Okuläre Beteiligung bei MuSK-Antikörper-positiver Myasthenia gravis

Abstract

Antibodies (Ab) against the acetylcholine receptor (AChR) are found in 80 - 90 % of generalized myasthenia gravis (MG), but only in 50 % of pure ocular MG. Furthermore, Ab against the muscle-specific receptor tyrosine kinase (MuSK) were detected in 38 - 54 % of patients with AChR-Ab-negative ("seronegative") MG, but not in pure ocular MG. 2 case reports have been analysed: two patients (42 years old and 61 years old) with primary ocular MG were studied. Both patients complained of fluctuating bilateral ptosis and double vision lasting for 2 to 3 months. AChR-Ab were negative but MuSK-Ab were clearly positive. In spite of treatment with pyridostigmine and prednisolone, the symptoms in patient 1 generalized within 4 weeks causing dysphagia, limb muscle weakness and respiratory crisis. Symptoms immediately responded to plasmapheresis. Patient 2 clearly improved under treatment with pyridostigmine, methylprednisone, and azathioprine.
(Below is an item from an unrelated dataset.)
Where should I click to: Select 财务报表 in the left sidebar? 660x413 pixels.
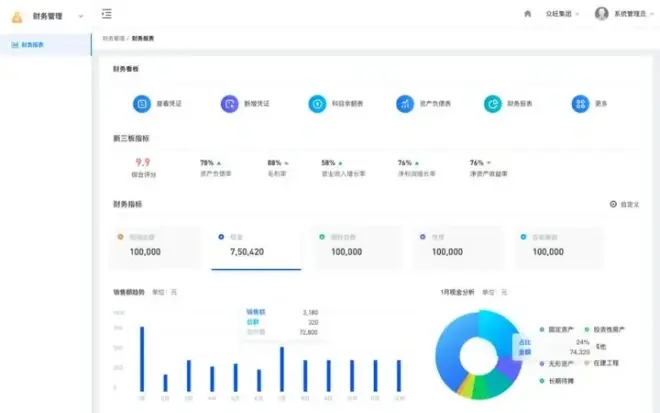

There was no generalization within a course of 12 months. Both cases clearly indicate that MuSK-Ab can be found in primary isolated ocular MG lasting for 2 to 3 months. In a primary ocular manifestation of MG the detection of MuSK might indicate the risk for subsequent generalization and might have implications for immunosuppressive therapy. Therefore, seronegative MG requires testing for MuSK-Ab.